Otonomi Perempuan, Najlah Naqiyah, 2005, Malang: Bayumedia Publishing

Cinta Seksualitas dan Matriarki : Kajian Komprehensif Tentang Gender “Love Sexuality and Matriarchy about Gender”, Erich Fromm, 1997, diterjemahkan oleh Jalasutra IKAPI Yogyakarta

Perempuan dalam Budaya Patriarki “The Hidden Face of Eve”, Nawal El Saadawi, 2001, diterjemahkan oleh Zulhilmiyasri, Pustaka Pelajar Yogyakarta

Menggugat Patriarki “What is Patriarchy”, Kamla Bhasin, 1996, diterjemahkan oleh Nug Katjasungkana, Yayasan Bentang Budaya Yogyakarta

Ecofeminism, Vandana Shiva dan Maria Mies, 1993, diterjemahkan oleh Kelik Ismunanto dan Lilik, dicetak ulang tahun 2005 oleh IRE Press Yogyakarta

Analisis Gender dan Transformasi Sosial, Mansour Fakih, 1996, Pustaka Pelajar Yogyakarta

Dominasi Maskulin, Pierre Bourdieu, 1998, diterjemahkan oleh Stephanus Aswar Herwinarko, dicetak ulang tahun 2010 oleh Jalasutra IKAPI Yogyakarta

Feminisme Feminitas dan Budaya Populer, Joanne Hollows, 2000, diterjemahkan oleh Bethari Anissa Ismayasari, dicetak ulang tahun 2010 oleh Jalasutra IKAPI Yogyakarta

Feminist Thought.

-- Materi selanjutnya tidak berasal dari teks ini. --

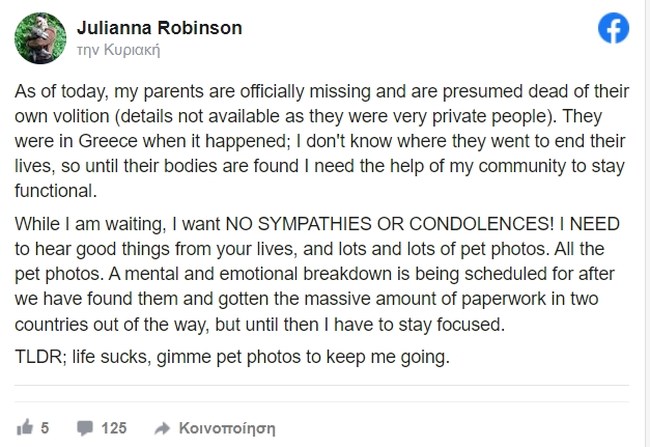The image size is (650, 447).
Task: Open the 125 comments count
Action: click(114, 427)
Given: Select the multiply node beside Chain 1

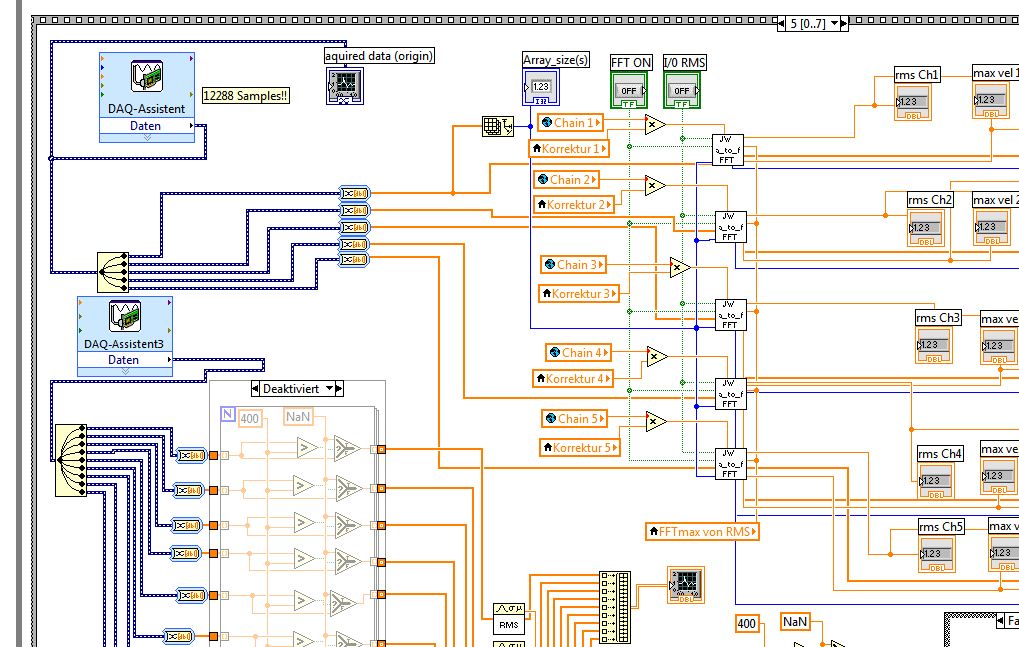Looking at the screenshot, I should [654, 124].
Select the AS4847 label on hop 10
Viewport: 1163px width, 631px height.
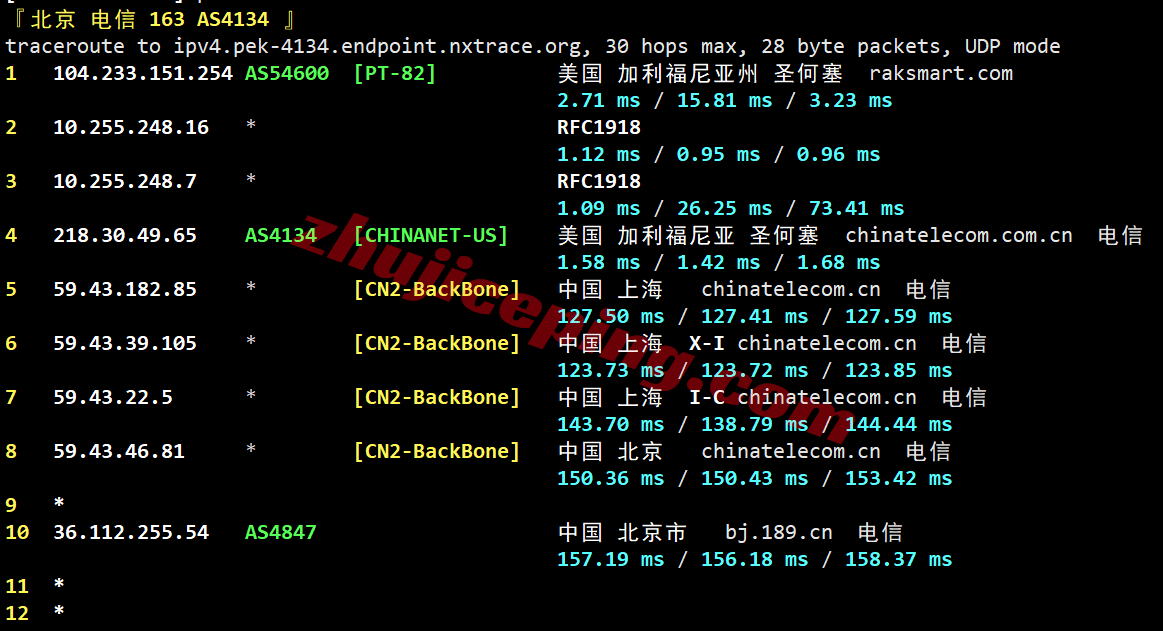click(281, 533)
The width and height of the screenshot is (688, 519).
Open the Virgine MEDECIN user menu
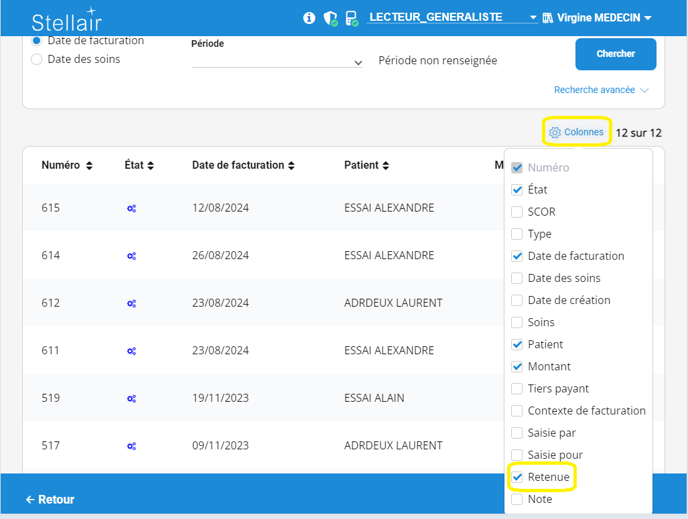pyautogui.click(x=597, y=18)
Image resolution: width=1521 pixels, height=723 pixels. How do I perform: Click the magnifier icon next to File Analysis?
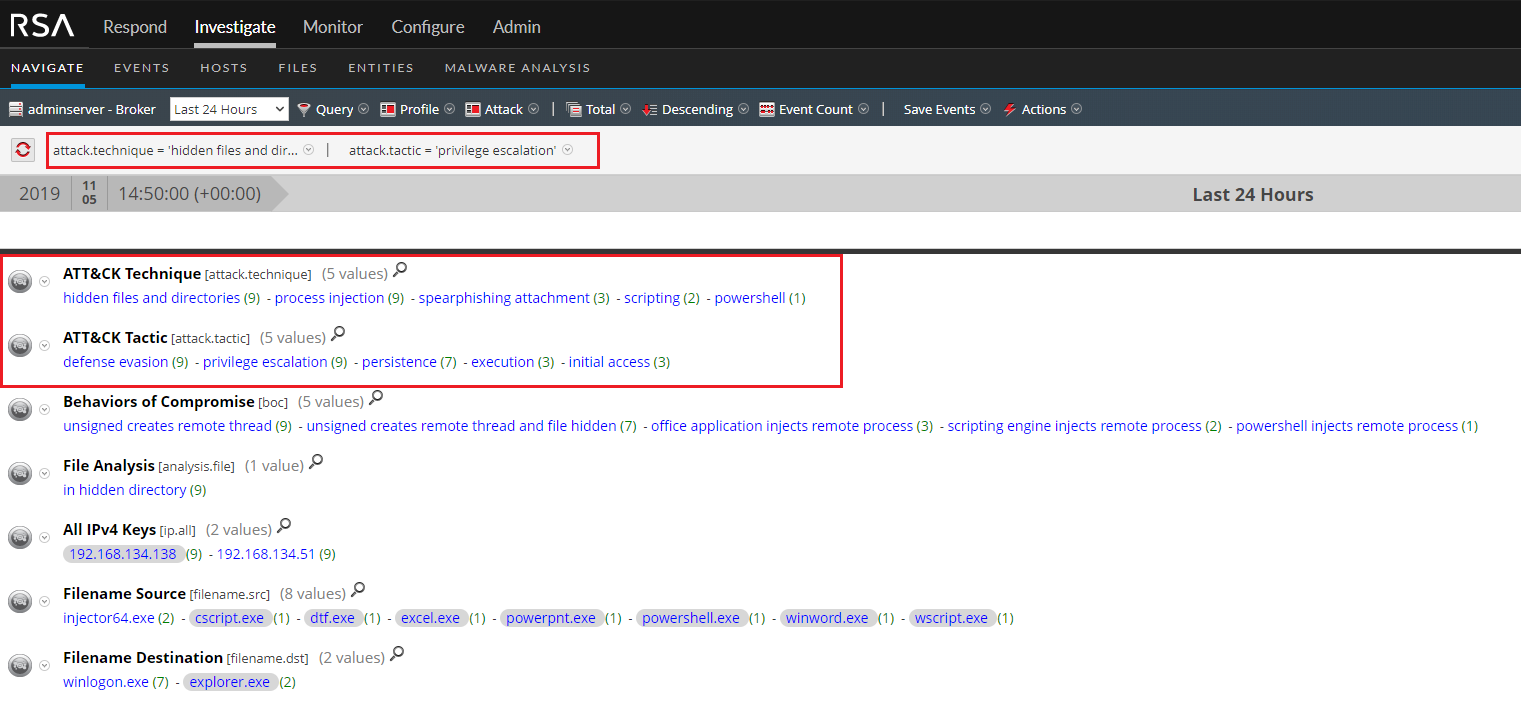[x=316, y=462]
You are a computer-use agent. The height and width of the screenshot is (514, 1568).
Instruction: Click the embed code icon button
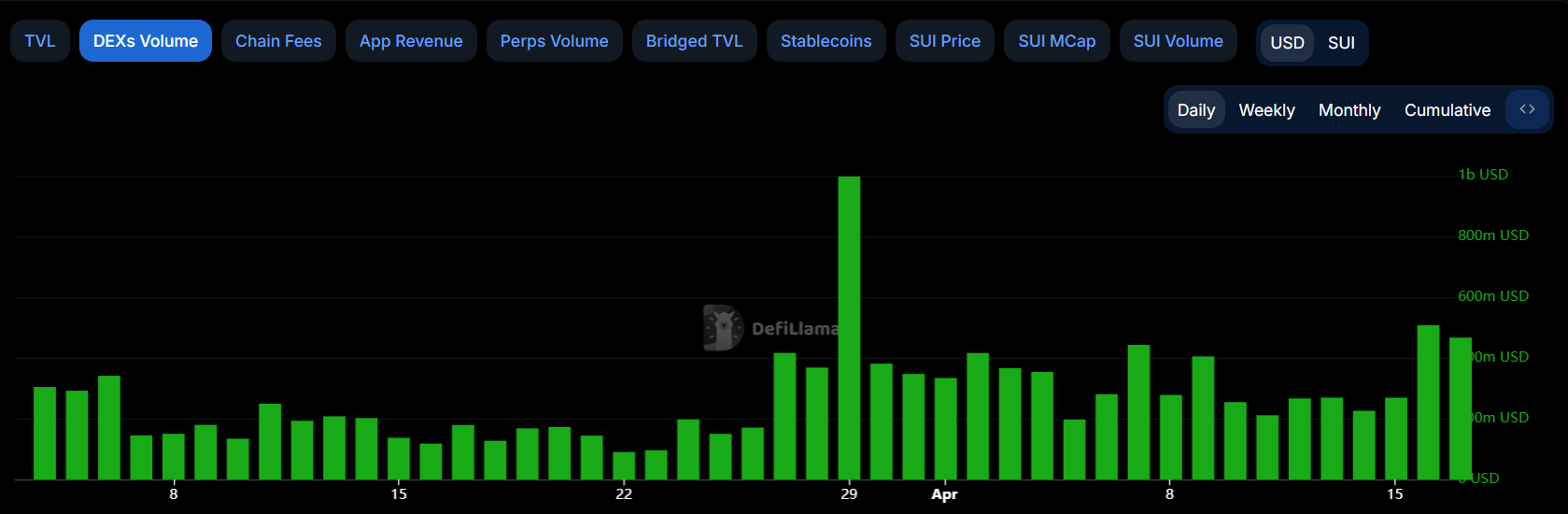(x=1527, y=109)
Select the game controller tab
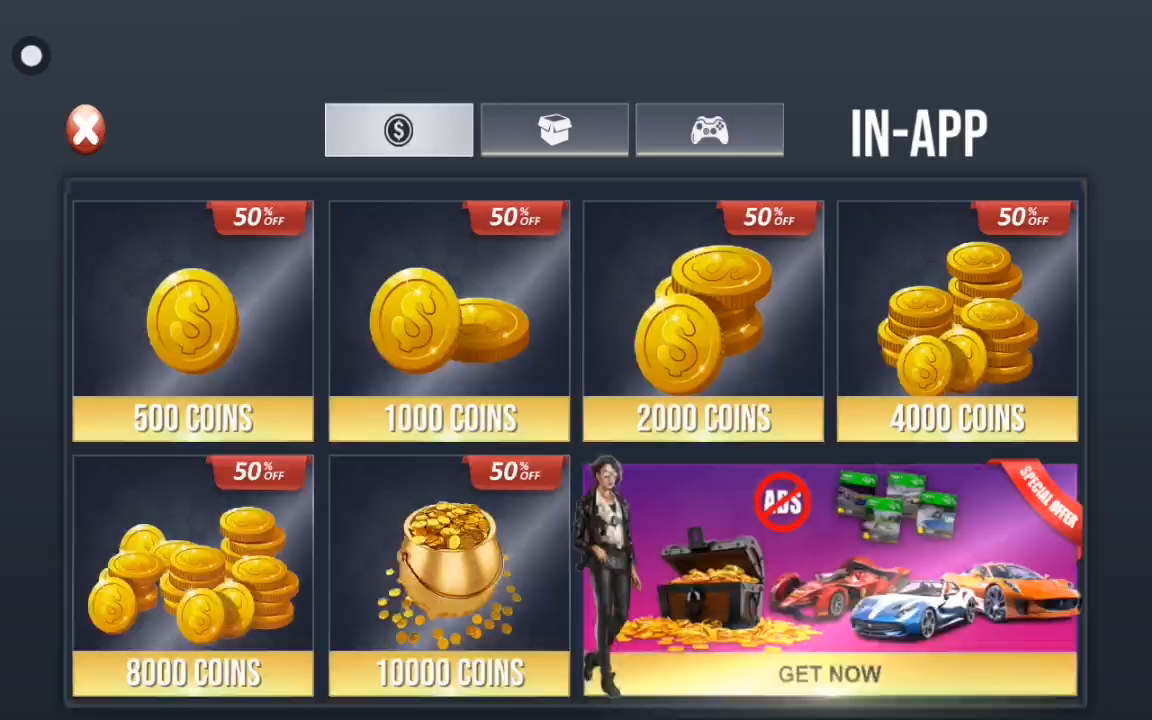Screen dimensions: 1152x720 pos(710,130)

Rosemarie Putnam Tong, 1998, diterjemahkan dan dicetak ulang tahun 2004 oleh Jalasutra IKAPI Yogyakarta

Bandel, Katrin, Kajian Gender dalam Konteks Pascakolonial, Yogyakarta: Sanata Dharma University Press, 2016

Freire, Paulo, Politik Pendidikan : Kebudayaan, Kekuasaan dan Pembebasan, Yogyakarta : Pustaka Pelajar, Cetakan ke - 6 2007.